Expanding the Diversity of Myoviridae Phages Infecting Lactobacillus plantarum-A Novel Lineage of Lactobacillus Phages Comprising Five New Members

Abstract

Lactobacillus plantarum is a bacterium with probiotic properties and promising applications in the food industry and agriculture. So far, bacteriophages of this bacterium have been moderately addressed. We examined the diversity of five new L. plantarum phages via whole genome shotgun sequencing and in silico protein predictions. Moreover, we looked into their phylogeny and their potential genomic similarities to other complete phage genome records through extensive nucleotide and protein comparisons. These analyses revealed a high degree of similarity among the five phages, which extended to the vast majority of predicted virion-associated proteins. Based on these, we selected one of the phages as a representative and performed transmission electron microscopy and structural protein sequencing tests. Overall, the results suggested that the five phages belong to the family Myoviridae, they have a long genome of 137,973-141,344 bp, a G/C content of 36.3-36.6% that is quite distinct from their host's, and surprisingly, 7 to 15 tRNAs. Only an average 41/174 of their predicted genes were assigned a function. The comparative analyses unraveled considerable genetic diversity for the five L. plantarum phages in this study. Hence, the new genus "Semelevirus" was proposed, comprising exclusively of the five phages. This novel lineage of Lactobacillus phages provides further insight into the genetic heterogeneity of phages infecting Lactobacillus sp. The five new Lactobacillus phages have potential value for the development of more robust starters through, for example, the selection of mutants insensitive to phage infections. The five phages could also form part of phage cocktails, which producers would apply in different stages of L. plantarum fermentations in order to create a range of organoleptic outputs.

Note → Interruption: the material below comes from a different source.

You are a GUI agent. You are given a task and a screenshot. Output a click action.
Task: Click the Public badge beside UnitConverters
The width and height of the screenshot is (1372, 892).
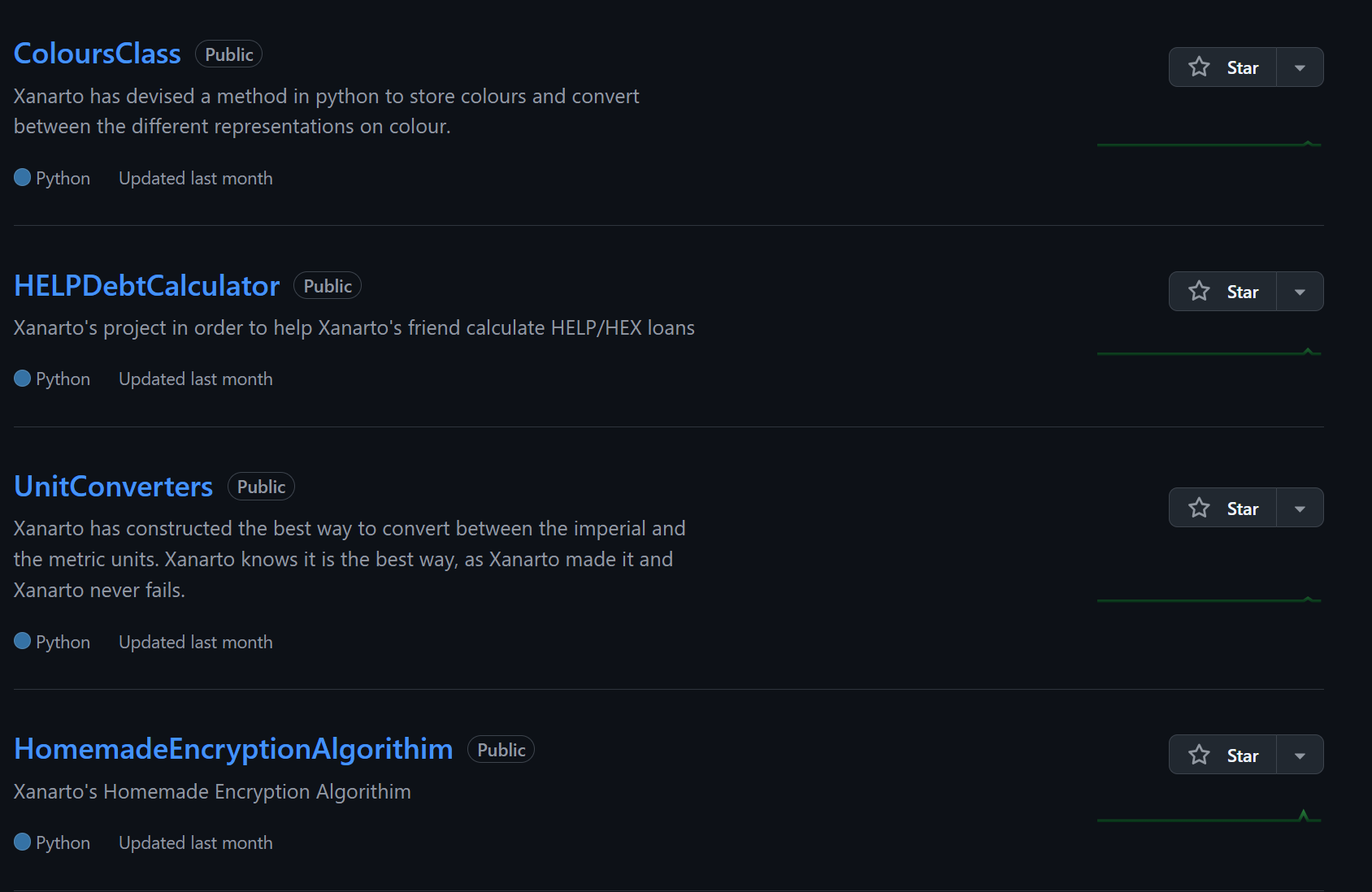(x=261, y=487)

Keywords: Lactobacillus plantarum; annotation; comparative genomics; diversity; isolation; new genus; phage; phylogenetics.

Figure 1

Transmission electron micrographs of L. plantarum phage Dionysus negatively stained with 2% (w/v) uranyl acetate. Triangles and arrows indicate the terminal baseplate structure and representative flexible appendages with terminal globular structures, respectively, attached underneath them. The single distal tail fibers terminating with three distinct knob-like structures are indicated by the star symbol. Phage Dionysus is shown with extended tail sheath (a) and contracted tail sheath (b), substantiating that it is a Myoviridae phage.

Figure 2

BLASTn heatplot generated using Gegenees. All-against-all comparisons were run with fragment length 50 bp, step size 25 bp, and threshold 0%. The studied phages (25–29) form a separate group.

Figure 3

Phylogenetic trees for phages Semele, Bacchae, Dionysus, Iacchus and Bromius and other Lactobacillus phages yielding average similarity of at least 0.05 or higher with Gegenees. (A) Tree constructed using the major capsid proteins, (B) tree constructed using the large subunit terminases. The amino acid sequences were compared with the “One Click mode” (http://phylogeny.Lirmm.fr/). Bacillus phage Bastille proteins were used as outliers.

Figure 4

BLASTp comparison between and within proteomes of the five phages and their closest phage relative LpeD using CMG-biotools system. Phage pairs with >50% proteome homology are shown in green and those with <50% are depicted in grey. Red signifies the presence of one or more groups of paralogous proteins within a phage proteome.

Figure 5

BLASTn comparisons of the genomes of the five phages with distant relatives LpeD and LP65 using Easyfig. Arrows represent the locations of genes and lines represent the level of homology between each tandemly placed group of phages. In the genomes of the five phages, genes are coloured according to the assigned function of the protein each gene encodes. These are: turquoise for DNA packaging, yellow for cell wall and membrane degradation, green for transcription and translation takeover, and blue for selfish genetic elements. Genes in red are part of the morphogenesis module and genes in deep purple are part of the DNA metabolism, replication, recombination and repair module. Black colour denotes genes that encode either hypothetical proteins or other predicted proteins with unclear functions. Figures S1–S5 follow the same colour scheme.